*RECORD EXTRACTS*.
▽

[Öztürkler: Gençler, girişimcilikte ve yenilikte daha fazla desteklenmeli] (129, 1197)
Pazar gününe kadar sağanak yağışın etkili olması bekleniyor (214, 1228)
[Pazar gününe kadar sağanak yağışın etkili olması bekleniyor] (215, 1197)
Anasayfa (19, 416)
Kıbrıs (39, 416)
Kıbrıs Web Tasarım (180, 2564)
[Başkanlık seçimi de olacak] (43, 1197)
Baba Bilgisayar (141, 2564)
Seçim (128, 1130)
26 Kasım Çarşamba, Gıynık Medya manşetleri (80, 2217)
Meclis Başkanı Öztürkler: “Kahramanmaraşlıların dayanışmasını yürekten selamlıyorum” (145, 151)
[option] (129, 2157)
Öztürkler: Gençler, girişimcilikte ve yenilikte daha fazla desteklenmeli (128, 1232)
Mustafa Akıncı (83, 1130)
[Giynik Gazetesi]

△

The records above are to be repeated in full, word for word.

*TASK ANSWER*.
[Öztürkler: Gençler, girişimcilikte ve yenilikte daha fazla desteklenmeli] (129, 1197)
Pazar gününe kadar sağanak yağışın etkili olması bekleniyor (214, 1228)
[Pazar gününe kadar sağanak yağışın etkili olması bekleniyor] (215, 1197)
Anasayfa (19, 416)
Kıbrıs (39, 416)
Kıbrıs Web Tasarım (180, 2564)
[Başkanlık seçimi de olacak] (43, 1197)
Baba Bilgisayar (141, 2564)
Seçim (128, 1130)
26 Kasım Çarşamba, Gıynık Medya manşetleri (80, 2217)
Meclis Başkanı Öztürkler: “Kahramanmaraşlıların dayanışmasını yürekten selamlıyorum” (145, 151)
[option] (129, 2157)
Öztürkler: Gençler, girişimcilikte ve yenilikte daha fazla desteklenmeli (128, 1232)
Mustafa Akıncı (83, 1130)
[Giynik Gazetesi]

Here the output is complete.